At this, his lowest point, Whitley accepted an entreaty from his brother Dan to go and rest up at the ranch house of an old family friend in Houston. Once back in Texas he began experiencing chronic pains in his right leg. He’d had a long-standing aversion to doctors, but was persuaded to go for a check-up. He was subsequently diagnosed with terminal lung cancer. Buerger flew from Dresden to Houston to join Whitley’s family at his side.
“He looked like a dying man,” she remembers. “Within a couple of days he decided to leave hospital and go back to the ranch, which he hated; he didn’t want people thinking he’d returned home to die. During those last weeks he was fighting through all these situations where he’d fucked up or felt humiliated. Some of them happened thirty years ago, but Chris could not let them go. He also had this typical son thing of hating his father for certain things, but really just wanting a hug from him. His dad never gave him that, not even on his deathbed.”
Chris Whitley died at 4pm on Sunday, November 20, 2005. He was 45 years old. Both his brother and Buerger believe that at the end he was at last at peace.
“I was alone with him in his room,” Buerger recounts. “I held him, lay on his chest and told him how much I loved him. He always used to say to me: ‘Have a safe trip,’ even if I was just going to drop my child at kindergarten. So that’s what I said to him: ‘Have a safe trip.’ He exhaled, and that was it. It was just a breath and it was beautiful.”
In the years since his passing, life has rolled on for those who knew and loved Chris Whitley. Trixie Whitley sings with Daniel Lanois’s band. In 2014 Dan Whitley made his first record, at the age of 51 and with Malcolm Burn producing. Jonathan Mayor is currently entering the Whitley documentary Dust Radio into film festivals and seeking a distributor.

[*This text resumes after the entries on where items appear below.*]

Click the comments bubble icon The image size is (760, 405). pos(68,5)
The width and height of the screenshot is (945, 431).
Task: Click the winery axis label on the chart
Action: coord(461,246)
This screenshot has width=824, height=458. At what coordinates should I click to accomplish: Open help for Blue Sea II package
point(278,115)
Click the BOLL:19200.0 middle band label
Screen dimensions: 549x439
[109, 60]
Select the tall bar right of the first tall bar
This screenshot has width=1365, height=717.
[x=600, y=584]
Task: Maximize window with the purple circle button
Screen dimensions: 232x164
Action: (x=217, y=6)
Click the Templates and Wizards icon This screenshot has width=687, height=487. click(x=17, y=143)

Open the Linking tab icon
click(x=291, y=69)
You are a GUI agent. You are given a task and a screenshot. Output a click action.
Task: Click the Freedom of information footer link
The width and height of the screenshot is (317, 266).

Susann Buerger returned to Dresden and now works as a photographer. In accordance with Whitley’s wishes, she took his ashes to scatter at various sites that had meaning to him. She intends to make her final pilgrimage on the anniversary of his death this year and will let the last of him go into the River Elbe.
Whitley’s legacy remains etched into the records he made. They are the bruised works of a gifted musician who simply hurt too much.
“When he felt safe and loved he had a lot of beauty and joy,” Buerger insists. “But he was also a very doubting person, and most of all of himself. That was painful to watch. He used to tell me that he was a piece of shit and that sooner or later I’d leave him. I was twenty-eight when he died, and I wish I’d been more mature and able to convince him to stop hating himself. On the other hand, I saw a different person at the end, someone who was not afraid any more.”